The interesting thing about the marathon puzzle is once you get your muscles firing with force over the distance, you’ll run into new physiological limitations. Here are the ones I’ve found by racing.
- Ability to absorb oxygen in the lungs and send it to muscles (VO2max)
- Ability to dispose of lactic acid build up in the muscles (Lactate Threshold)
- Ability of stomach to breakdown and convert calories into fuel for muscles. (Caloric absorption)
- Ability to train in larger and larger volumes, keep form, and ancillary muscles like glutes to continue to fire and avoid biomechanics injuries. (more muscle endurance, form improvements, efficiency)

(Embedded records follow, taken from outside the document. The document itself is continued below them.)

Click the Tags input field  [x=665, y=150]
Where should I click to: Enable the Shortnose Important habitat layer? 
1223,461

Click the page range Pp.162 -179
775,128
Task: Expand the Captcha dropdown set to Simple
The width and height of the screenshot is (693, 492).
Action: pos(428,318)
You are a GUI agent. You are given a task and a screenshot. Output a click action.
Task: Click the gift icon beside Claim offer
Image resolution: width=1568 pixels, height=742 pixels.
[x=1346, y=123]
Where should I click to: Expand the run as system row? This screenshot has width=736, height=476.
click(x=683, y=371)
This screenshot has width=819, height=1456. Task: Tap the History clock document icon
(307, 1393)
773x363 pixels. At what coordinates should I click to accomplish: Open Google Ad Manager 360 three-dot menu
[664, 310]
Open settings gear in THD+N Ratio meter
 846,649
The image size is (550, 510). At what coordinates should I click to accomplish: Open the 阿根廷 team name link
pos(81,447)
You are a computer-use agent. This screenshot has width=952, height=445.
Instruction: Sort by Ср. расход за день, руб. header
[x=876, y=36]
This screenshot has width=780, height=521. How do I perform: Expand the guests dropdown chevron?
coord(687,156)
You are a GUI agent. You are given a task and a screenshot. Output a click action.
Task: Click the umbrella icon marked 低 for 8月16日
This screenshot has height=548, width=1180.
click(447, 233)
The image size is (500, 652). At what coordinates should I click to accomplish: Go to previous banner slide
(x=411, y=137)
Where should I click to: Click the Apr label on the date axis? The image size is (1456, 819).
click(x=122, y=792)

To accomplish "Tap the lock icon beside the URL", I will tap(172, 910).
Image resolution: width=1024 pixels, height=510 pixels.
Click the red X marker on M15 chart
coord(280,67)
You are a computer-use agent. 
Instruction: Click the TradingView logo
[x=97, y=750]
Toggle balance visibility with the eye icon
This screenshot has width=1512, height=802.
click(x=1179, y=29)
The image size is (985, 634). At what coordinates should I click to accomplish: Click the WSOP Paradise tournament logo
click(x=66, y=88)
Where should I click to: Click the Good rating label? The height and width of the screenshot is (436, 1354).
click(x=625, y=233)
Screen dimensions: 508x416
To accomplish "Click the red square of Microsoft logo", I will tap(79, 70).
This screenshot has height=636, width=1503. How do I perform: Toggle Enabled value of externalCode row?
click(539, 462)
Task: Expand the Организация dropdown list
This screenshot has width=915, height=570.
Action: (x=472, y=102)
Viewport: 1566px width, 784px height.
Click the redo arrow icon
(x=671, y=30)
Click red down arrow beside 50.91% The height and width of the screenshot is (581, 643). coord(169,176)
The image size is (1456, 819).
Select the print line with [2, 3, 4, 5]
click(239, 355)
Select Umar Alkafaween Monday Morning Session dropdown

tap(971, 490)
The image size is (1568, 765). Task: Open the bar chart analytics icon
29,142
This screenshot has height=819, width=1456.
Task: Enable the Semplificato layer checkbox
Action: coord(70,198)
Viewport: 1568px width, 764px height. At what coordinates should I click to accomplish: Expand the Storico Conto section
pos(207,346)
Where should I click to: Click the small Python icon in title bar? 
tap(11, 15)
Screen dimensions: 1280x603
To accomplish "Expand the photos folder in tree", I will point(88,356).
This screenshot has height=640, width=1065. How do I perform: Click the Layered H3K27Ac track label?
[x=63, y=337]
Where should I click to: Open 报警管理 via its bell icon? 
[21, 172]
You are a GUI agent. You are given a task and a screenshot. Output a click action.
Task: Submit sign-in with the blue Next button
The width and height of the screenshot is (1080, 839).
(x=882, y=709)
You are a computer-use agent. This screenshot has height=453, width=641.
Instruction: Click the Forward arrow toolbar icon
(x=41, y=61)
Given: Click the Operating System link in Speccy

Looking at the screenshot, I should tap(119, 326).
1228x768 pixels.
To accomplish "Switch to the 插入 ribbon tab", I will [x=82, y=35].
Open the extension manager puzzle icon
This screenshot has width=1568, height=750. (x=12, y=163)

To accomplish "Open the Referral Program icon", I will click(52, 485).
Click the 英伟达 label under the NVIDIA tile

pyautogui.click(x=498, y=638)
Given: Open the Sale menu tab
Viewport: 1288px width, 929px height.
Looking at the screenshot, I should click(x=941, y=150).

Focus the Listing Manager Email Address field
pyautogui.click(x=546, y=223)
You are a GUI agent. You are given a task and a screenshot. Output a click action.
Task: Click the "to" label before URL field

In the pursuit of improving, it’s worth thinking about the human body as a system, and these physiological processes as just that – processes. Those processes can and do improve under very specific training stress. Through a process of stress introduction and removal, your body’s system will adapt to the load and improve the process.
When a single process is impeding your ability to improve, it’s your limiter.
Your system will always have limiters, you just need to identify them and improve the process around that limitation.